Pdfium's API uses three different string types: classic C-style null-terminated char arrays, UTF-8 byte arrays, and a UTF-16LE byte array type named FPDF_WIDESTRING. For functions that take a C-style string or a UTF-8 byte array, pdfium-render's binding will take the standard Rust &str type. For functions that take an FPDF_WIDESTRING, pdfium-render exposes two functions: the vanilla FPDF_*() function that takes an FPDF_WIDESTRING, and an additional FPDF_*_str() helper function that takes a standard Rust &str and converts it internally to an FPDF_WIDESTRING before calling Pdfium. Examples of functions with additional _str() helpers include FPDFBookmark_Find(), FPDFAnnot_SetStringValue(), and FPDFText_SetText().

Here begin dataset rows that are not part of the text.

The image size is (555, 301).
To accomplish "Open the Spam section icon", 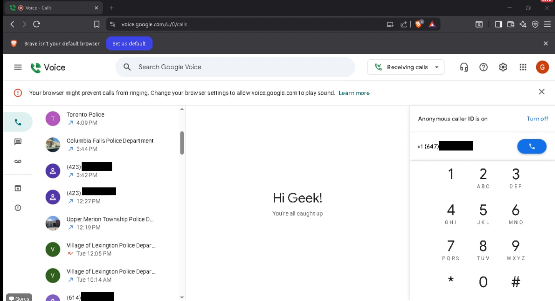I will pos(18,208).
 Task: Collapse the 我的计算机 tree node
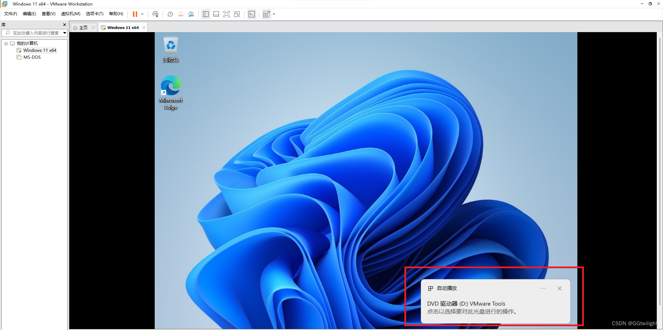pyautogui.click(x=6, y=43)
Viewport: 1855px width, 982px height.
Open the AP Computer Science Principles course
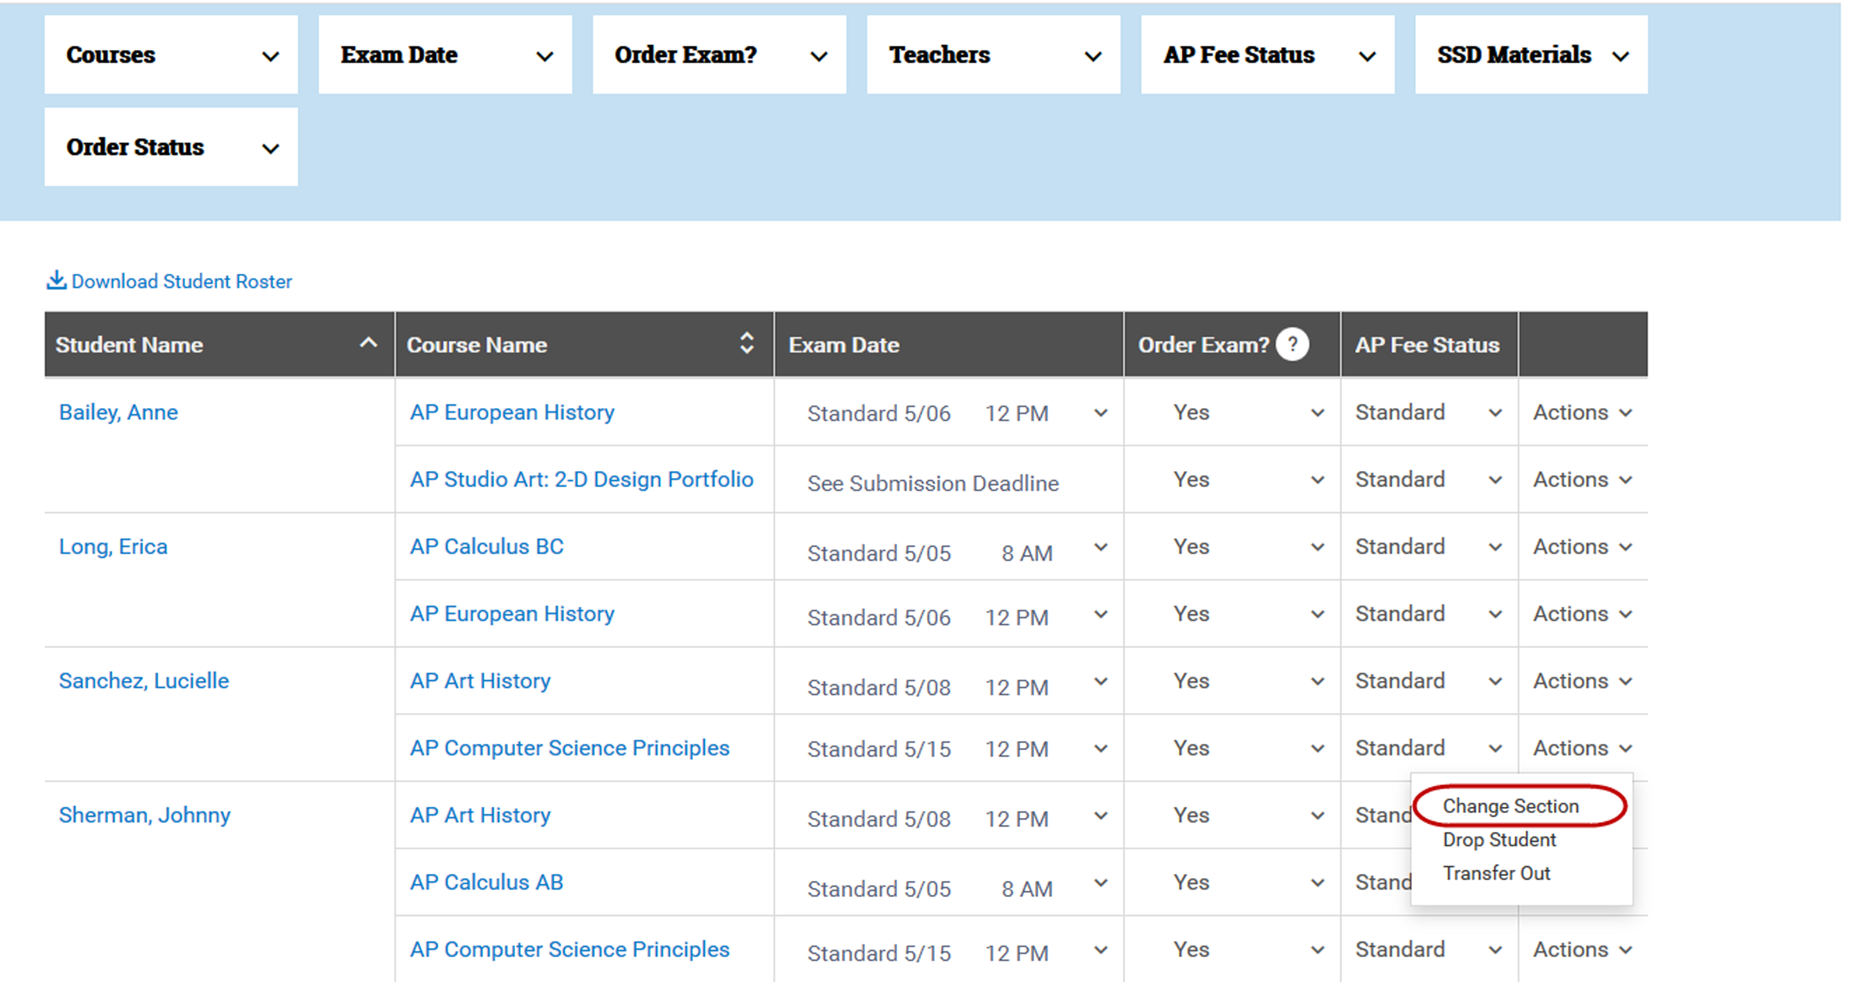tap(569, 747)
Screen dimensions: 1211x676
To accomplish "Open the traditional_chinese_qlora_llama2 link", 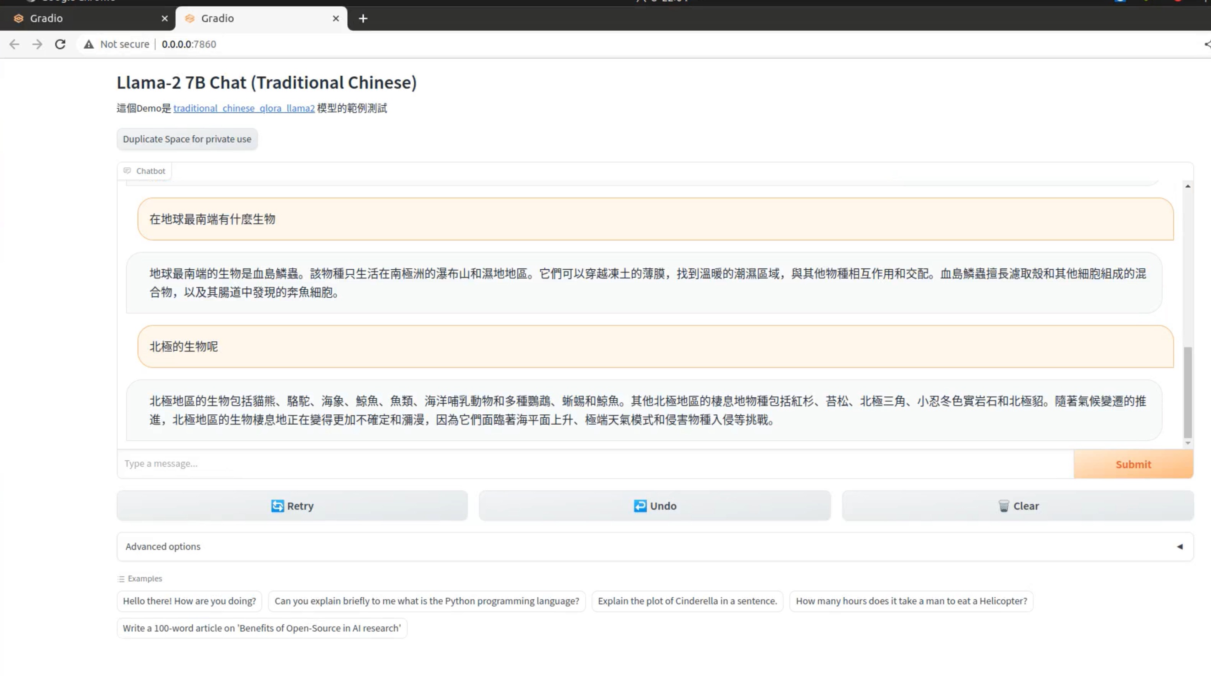I will pyautogui.click(x=244, y=108).
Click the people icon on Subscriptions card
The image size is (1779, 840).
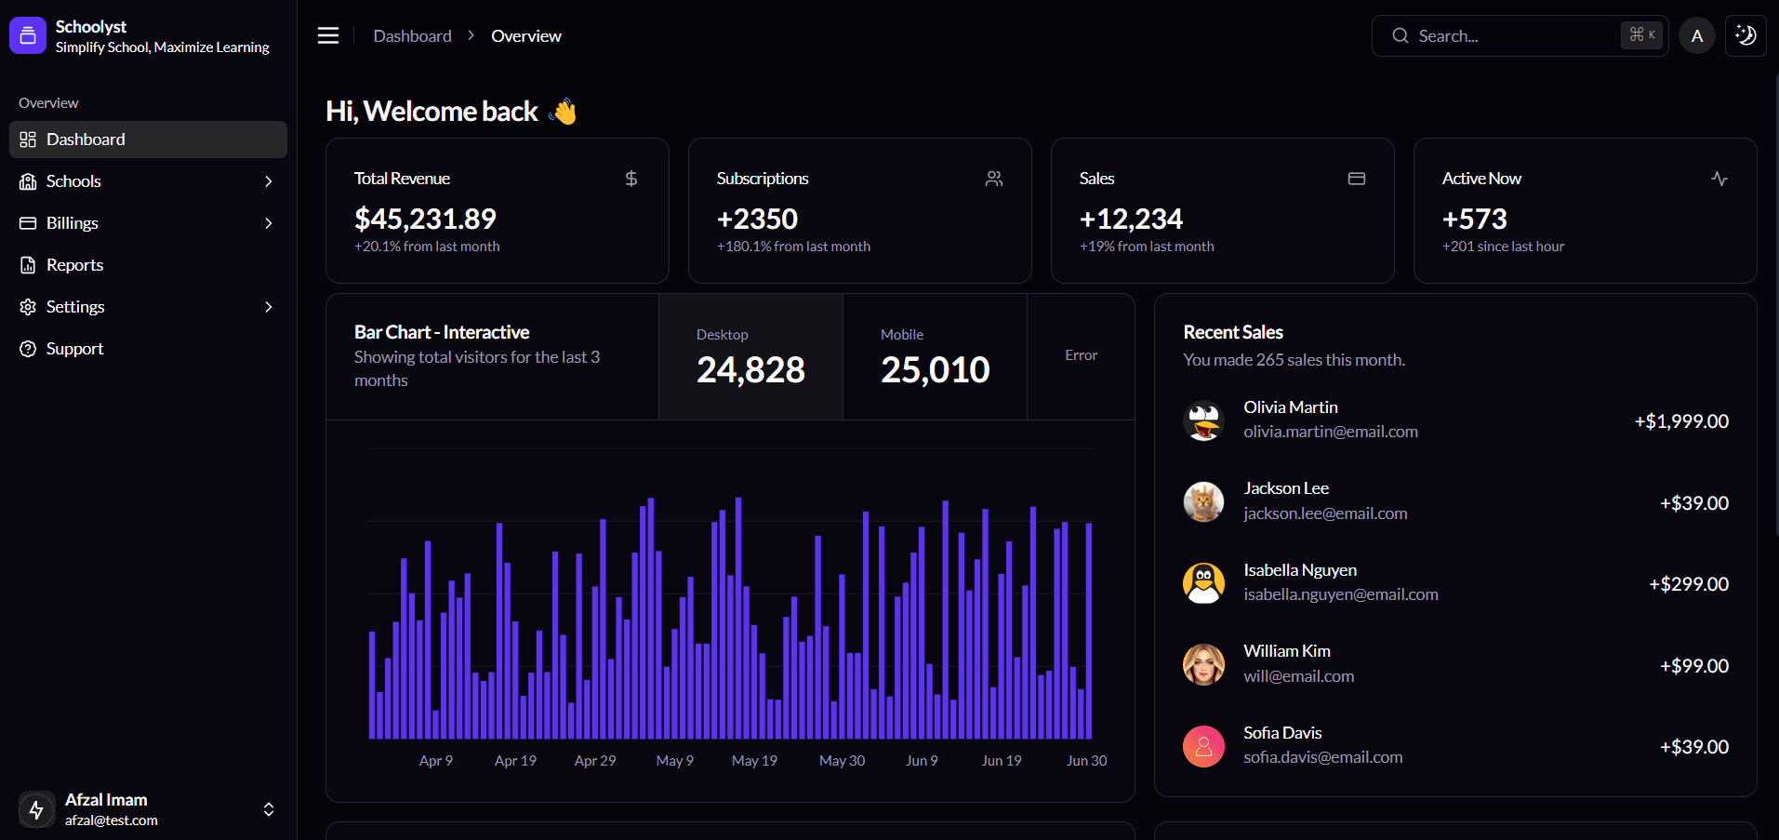(x=993, y=178)

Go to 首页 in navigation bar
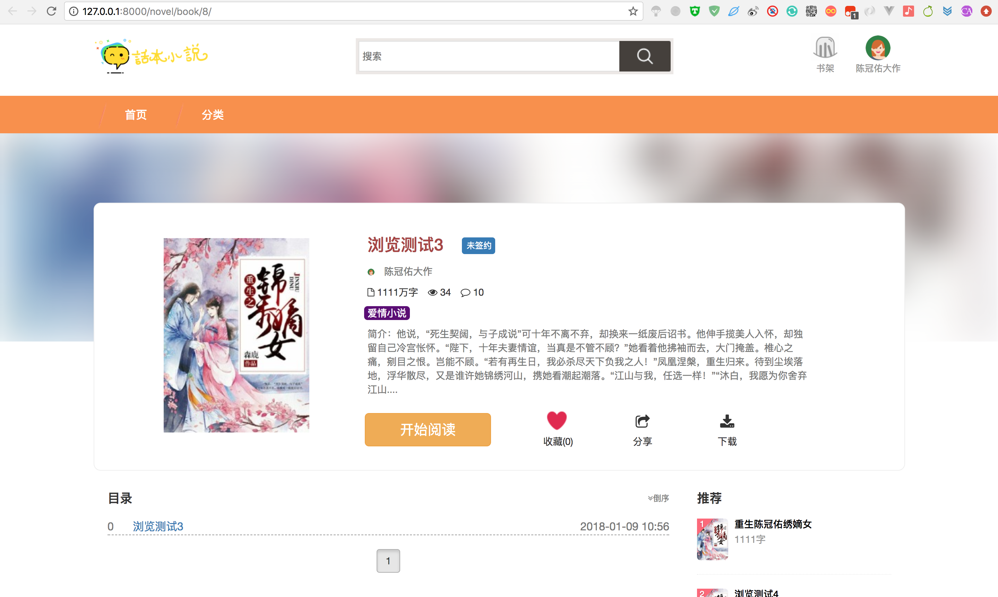tap(135, 115)
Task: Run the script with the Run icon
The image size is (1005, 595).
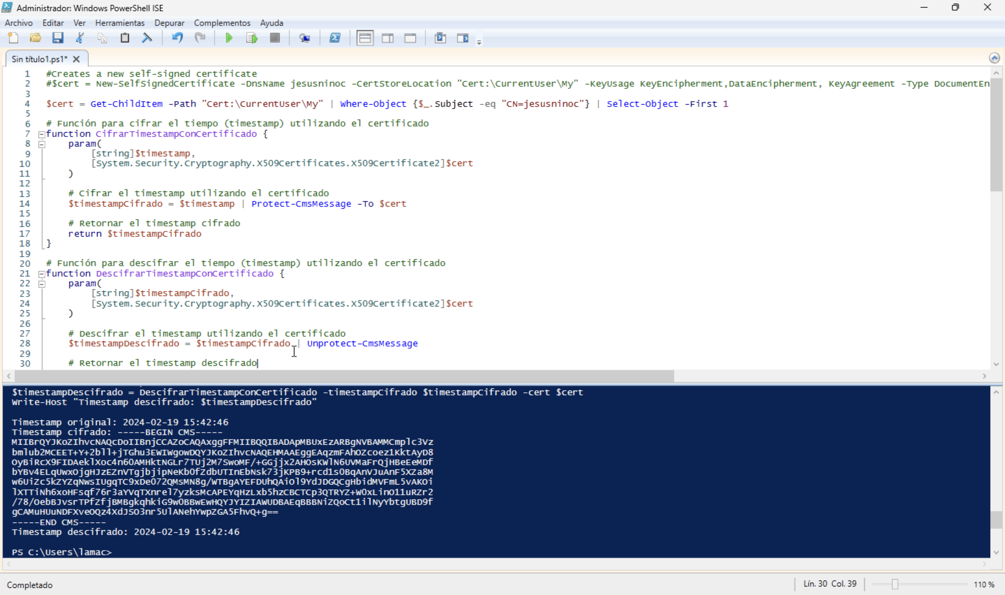Action: pos(229,38)

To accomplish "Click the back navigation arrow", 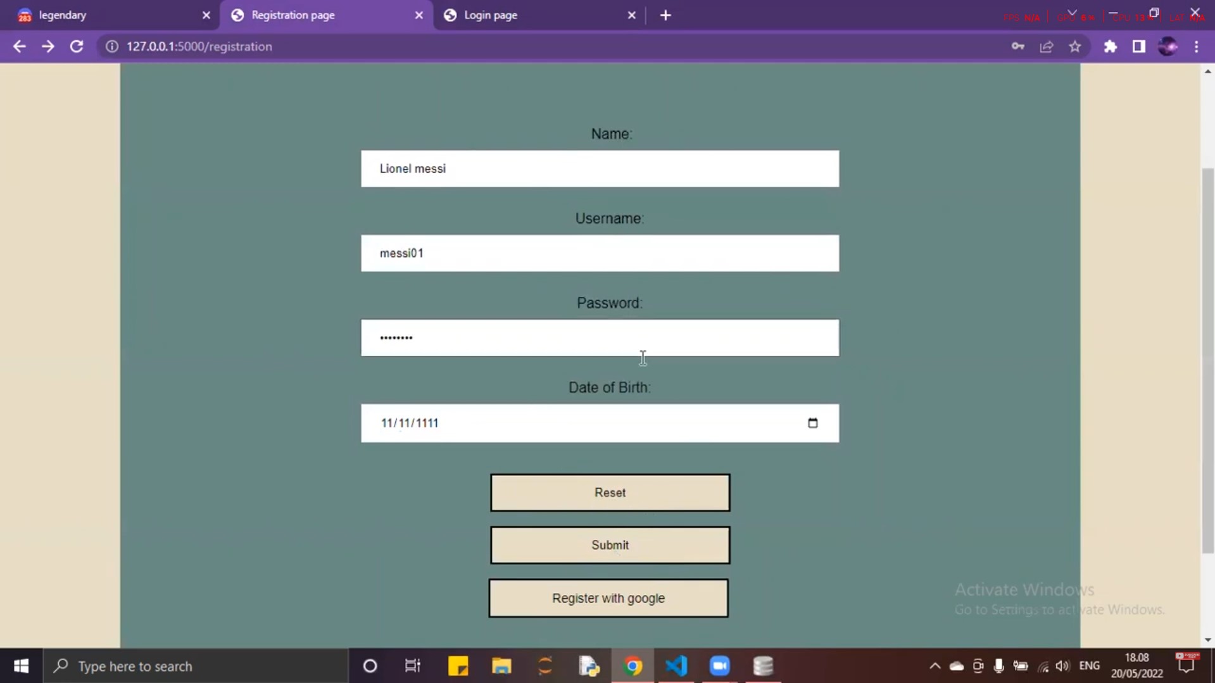I will point(20,46).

The PdfiumLibraryBindings::get_pdfium_utf16le_bytes_from_str() and PdfiumLibraryBindings::get_string_from_pdfium_utf16le_bytes() utility functions are provided for converting to and from FPDF_WIDESTRING in your own code.

Note that the FPDF_LoadDocument() function is not available when compiling to WASM. Either embed the target PDF document directly using Rust's include_bytes!() macro, or use Javascript's fetch() API to retrieve the bytes of the target document over the network, then load those bytes into Pdfium using the FPDF_LoadMemDocument() function.

Binding to Pdfium

pdfium-render does not include Pdfium itself. You have several options:

When compiling to WASM, packaging an external build of Pdfium as a separate WASM module is essential.

Dynamic linking

Binding to a dynamically-built Pdfium library is the simplest option. On Android, a system-provided libpdfium.so is packaged as part of the operating system; alternatively, you can package a pre-built dynamic library appropriate for your operating system alongside your Rust executable.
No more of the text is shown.